RANK-L is a Potential Therapeutic Target in Homogeneous Atherosclerotic Plaques

Abstract

Objective and design: The late stages of carotid atherosclerosis are responsible for increased local stiffness, suggesting the need for a therapeutic target that affect either plaque composition and arterial stiffness. There is a lack of data on the role of the local arterial stiffness, assessed by radio-frequency based system and its relationship with the molecular profile of plaques. Subjects: In this study we enrolled 18 consecutive patients undergoing carotid endoarterectomy, with homogeneus or heterogeneous plaques, as established by Doppler-ultrasound and local pulse-wave velocity was assessed before surgery.

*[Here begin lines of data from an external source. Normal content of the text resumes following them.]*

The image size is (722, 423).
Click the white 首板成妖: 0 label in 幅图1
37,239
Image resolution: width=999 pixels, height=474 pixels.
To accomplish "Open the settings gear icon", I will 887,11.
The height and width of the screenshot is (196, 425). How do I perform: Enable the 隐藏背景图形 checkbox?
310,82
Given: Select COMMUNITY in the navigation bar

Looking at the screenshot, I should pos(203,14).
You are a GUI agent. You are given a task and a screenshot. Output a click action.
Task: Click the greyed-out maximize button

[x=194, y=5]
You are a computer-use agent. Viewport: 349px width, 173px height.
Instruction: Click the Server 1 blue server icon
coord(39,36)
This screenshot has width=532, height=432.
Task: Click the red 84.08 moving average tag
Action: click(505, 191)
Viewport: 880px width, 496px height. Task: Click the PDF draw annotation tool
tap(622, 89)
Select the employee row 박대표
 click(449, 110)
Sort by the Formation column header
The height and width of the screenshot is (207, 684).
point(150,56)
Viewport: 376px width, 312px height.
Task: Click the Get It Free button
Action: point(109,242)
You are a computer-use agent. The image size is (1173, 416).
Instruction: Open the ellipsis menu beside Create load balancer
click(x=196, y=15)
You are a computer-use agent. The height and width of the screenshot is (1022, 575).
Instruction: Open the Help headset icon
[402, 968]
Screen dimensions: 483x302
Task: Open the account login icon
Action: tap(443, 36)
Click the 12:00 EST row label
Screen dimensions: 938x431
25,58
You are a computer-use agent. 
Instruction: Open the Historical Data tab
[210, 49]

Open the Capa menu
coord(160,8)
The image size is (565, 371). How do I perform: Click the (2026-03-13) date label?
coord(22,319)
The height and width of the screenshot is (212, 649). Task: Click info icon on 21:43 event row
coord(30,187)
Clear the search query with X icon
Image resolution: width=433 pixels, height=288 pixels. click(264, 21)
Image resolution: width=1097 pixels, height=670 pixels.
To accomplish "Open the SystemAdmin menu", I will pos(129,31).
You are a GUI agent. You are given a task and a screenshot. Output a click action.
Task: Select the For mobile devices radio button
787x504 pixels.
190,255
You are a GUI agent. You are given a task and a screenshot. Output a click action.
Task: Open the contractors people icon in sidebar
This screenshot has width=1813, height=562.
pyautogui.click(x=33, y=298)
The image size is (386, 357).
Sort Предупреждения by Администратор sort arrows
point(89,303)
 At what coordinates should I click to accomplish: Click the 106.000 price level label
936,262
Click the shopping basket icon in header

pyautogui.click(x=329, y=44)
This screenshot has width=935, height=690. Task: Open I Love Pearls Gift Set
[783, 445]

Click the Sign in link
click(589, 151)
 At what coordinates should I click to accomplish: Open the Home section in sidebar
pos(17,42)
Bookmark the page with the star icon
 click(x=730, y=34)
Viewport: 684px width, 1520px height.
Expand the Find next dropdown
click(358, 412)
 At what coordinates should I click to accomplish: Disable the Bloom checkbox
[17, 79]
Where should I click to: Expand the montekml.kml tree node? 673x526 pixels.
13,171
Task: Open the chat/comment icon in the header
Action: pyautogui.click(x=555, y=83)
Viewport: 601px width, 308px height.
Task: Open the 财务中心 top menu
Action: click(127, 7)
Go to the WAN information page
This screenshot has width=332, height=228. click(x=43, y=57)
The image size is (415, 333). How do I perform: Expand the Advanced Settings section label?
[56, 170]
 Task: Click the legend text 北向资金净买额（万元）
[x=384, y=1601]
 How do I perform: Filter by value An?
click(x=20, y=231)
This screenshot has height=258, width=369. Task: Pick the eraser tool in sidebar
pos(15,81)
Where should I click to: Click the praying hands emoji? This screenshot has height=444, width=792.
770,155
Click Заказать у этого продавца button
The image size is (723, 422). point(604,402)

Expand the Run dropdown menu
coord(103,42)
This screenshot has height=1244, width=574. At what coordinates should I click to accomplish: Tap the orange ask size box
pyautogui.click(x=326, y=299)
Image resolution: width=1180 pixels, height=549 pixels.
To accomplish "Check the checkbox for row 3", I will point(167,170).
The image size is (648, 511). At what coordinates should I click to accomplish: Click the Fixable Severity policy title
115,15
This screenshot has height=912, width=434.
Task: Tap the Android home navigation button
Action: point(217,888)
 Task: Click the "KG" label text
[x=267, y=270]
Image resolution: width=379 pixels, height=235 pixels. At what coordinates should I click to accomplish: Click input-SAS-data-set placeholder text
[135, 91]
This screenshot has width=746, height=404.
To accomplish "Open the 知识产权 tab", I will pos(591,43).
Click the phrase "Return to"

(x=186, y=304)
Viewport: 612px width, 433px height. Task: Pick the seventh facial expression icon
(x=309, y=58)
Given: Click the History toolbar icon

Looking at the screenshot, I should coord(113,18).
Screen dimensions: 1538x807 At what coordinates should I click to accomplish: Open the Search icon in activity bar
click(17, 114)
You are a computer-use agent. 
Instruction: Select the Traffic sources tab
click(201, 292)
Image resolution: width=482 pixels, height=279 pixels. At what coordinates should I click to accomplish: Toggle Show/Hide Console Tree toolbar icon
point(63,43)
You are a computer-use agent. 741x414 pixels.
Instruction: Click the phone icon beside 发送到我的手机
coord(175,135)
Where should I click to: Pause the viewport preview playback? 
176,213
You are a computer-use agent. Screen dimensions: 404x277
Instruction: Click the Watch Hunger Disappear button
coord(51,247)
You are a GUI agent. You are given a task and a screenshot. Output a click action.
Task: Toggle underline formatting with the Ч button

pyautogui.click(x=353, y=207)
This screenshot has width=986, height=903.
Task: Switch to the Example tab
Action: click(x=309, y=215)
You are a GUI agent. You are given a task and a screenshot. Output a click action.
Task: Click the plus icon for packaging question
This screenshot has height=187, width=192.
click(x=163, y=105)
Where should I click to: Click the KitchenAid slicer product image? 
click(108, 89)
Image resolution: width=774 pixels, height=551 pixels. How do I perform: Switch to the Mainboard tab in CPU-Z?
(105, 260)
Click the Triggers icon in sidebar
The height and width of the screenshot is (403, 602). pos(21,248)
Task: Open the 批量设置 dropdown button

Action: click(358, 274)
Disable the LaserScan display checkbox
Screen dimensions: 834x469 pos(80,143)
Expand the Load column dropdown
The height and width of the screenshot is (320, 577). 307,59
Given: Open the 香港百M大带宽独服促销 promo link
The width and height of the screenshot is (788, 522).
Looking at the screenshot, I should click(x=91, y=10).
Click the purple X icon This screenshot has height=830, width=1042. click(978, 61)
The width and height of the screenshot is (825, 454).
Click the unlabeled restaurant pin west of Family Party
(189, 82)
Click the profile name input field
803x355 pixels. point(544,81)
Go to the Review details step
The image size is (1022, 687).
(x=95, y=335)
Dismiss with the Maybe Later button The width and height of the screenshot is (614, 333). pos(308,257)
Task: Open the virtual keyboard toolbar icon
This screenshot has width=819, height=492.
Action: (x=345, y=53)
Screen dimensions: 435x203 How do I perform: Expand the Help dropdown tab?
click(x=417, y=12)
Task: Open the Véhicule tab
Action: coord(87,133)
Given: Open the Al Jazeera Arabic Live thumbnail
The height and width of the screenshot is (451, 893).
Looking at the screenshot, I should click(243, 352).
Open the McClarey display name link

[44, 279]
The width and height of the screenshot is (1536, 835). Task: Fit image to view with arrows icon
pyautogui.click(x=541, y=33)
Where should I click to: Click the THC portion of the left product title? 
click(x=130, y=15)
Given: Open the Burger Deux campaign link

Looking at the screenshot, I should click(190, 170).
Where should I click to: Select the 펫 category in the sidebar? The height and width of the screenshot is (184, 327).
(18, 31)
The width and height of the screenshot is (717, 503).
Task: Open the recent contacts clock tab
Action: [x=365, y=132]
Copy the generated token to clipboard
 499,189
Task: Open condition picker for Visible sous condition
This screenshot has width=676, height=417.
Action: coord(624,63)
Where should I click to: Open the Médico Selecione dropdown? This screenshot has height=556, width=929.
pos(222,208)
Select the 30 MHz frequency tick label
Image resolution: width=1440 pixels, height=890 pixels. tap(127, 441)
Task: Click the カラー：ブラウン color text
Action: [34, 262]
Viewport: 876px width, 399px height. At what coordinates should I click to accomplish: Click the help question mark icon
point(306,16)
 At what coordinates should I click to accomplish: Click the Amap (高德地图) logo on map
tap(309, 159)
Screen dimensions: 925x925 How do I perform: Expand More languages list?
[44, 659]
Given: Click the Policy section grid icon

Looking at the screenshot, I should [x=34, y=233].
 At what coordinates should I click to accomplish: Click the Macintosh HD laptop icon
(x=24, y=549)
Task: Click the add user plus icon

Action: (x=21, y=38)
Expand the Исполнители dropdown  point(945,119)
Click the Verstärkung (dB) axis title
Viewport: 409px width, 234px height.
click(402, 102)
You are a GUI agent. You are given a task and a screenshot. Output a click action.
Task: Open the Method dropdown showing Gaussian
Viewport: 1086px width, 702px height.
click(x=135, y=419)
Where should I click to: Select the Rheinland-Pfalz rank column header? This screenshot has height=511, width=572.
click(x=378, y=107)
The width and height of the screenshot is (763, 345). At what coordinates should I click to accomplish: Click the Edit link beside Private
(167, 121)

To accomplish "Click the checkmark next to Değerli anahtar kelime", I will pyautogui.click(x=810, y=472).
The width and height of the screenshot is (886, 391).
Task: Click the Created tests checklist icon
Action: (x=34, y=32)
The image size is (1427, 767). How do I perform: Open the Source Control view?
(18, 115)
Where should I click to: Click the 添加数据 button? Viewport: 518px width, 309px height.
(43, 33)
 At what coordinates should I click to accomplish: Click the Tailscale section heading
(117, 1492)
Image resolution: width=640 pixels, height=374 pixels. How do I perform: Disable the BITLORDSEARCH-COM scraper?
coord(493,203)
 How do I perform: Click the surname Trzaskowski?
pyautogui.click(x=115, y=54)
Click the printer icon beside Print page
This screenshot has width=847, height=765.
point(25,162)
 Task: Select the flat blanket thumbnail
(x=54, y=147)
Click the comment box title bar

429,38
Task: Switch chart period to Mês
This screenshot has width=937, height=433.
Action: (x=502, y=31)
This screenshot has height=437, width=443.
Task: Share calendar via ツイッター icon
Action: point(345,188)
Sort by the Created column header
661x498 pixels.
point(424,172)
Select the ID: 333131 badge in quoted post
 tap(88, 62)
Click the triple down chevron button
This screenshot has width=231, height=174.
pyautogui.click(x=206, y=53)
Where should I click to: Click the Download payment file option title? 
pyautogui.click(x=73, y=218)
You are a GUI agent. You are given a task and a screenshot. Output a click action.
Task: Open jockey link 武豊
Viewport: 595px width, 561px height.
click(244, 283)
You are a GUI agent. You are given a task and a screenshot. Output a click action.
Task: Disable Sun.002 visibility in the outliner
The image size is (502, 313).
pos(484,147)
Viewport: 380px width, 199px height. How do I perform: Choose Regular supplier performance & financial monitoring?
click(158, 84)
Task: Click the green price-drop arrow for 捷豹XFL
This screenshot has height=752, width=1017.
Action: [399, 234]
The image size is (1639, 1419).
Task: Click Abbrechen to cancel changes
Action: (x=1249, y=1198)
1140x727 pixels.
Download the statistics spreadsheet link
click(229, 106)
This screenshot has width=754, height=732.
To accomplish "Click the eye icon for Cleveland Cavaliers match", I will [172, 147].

Methods: In carotid plaque specimens, we evaluated inflammasome (NLRP3), Receptor Activator of Nuclear Factor κB (RANK) and its natural ligand (RANK-L), Osteoprotegerin (OPG), and other inflammatory and apoptotic molecules by Western Blotting and qPCR analysis. In addition, lipid peroxidation of arterial specimens was assessed by TBARS assay. Results: In heterogeneus plaques we observed increased OPG expression (p=0.04), positively correlated with lipid peroxidation values (r=0.511, p=0.03); increased levels of RANK (p=0.02), and other inflammatory and apoptotic molecules. RANK-L protein was augmented in homogeneus plaques (p=0.01) and correlated to s-index (r=0.514, p=0.03) and PWV (r=0.525, p=0.03) values. Conclusions: Our data provide evidence that increased local PWV and s-index might identify plaque evolution towards calcification.